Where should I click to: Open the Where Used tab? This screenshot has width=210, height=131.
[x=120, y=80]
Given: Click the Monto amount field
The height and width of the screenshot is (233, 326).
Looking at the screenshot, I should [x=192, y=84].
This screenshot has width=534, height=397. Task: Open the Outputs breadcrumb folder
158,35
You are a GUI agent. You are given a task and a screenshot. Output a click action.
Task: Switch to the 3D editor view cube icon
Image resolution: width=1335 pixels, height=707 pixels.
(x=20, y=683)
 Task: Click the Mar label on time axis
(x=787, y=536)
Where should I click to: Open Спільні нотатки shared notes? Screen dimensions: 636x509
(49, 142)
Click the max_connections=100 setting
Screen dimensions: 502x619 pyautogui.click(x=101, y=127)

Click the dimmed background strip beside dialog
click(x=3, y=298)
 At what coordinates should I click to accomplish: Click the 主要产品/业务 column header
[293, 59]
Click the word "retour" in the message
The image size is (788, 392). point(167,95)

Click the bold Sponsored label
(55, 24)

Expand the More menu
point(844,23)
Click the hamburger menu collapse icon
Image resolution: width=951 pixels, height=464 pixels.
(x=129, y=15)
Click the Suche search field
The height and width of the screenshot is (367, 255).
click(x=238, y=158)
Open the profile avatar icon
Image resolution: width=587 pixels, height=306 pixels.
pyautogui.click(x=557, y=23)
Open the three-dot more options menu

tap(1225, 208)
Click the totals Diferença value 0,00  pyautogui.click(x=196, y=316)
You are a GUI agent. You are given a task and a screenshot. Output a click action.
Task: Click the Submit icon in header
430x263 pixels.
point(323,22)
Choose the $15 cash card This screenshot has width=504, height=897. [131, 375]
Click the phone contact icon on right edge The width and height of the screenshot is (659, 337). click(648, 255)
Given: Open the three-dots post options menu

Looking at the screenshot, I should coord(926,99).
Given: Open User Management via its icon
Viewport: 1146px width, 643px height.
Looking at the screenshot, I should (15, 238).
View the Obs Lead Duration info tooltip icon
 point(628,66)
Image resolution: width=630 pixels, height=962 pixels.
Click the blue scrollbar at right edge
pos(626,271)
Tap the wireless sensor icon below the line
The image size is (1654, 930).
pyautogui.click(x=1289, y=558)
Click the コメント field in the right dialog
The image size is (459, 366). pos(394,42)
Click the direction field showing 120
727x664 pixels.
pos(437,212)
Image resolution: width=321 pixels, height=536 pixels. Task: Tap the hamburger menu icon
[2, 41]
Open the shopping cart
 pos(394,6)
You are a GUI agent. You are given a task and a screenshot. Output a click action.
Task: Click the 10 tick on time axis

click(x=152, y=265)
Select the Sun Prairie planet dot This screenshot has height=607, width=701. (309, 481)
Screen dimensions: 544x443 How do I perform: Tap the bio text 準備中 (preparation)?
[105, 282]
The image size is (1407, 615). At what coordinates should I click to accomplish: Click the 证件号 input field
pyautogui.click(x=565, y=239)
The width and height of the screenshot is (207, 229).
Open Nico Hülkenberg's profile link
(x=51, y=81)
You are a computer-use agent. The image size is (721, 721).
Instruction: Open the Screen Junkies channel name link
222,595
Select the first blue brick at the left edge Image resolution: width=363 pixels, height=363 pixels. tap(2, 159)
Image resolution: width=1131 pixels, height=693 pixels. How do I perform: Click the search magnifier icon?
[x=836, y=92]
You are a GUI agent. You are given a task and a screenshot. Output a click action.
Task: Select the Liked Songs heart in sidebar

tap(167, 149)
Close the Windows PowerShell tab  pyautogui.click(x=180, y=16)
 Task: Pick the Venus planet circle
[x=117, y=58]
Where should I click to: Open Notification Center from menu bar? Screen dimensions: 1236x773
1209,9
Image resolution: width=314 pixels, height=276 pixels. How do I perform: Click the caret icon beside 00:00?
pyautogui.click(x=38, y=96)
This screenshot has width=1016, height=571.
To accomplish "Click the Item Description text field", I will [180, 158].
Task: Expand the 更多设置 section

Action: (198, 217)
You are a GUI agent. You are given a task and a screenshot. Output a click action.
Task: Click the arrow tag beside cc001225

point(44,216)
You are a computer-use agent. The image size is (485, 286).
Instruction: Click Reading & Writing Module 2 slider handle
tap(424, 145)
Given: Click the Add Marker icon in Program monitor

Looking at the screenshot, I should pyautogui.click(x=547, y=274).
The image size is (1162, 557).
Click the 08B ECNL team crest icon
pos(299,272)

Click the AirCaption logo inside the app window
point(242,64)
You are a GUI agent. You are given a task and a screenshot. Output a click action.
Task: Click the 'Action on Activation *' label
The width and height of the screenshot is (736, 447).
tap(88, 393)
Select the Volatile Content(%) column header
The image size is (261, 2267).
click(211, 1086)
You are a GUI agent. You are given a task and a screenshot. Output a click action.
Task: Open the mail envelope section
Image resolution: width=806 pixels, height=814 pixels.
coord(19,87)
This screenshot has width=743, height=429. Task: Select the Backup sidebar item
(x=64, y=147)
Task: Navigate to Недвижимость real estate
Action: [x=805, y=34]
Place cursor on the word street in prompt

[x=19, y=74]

## Description of the task
Filter the records above for "computer" and copy every matching line.

## Expected answer
You are a computer-use agent. The image size is (721, 721).
You are a computer-use agent. The image size is (485, 286).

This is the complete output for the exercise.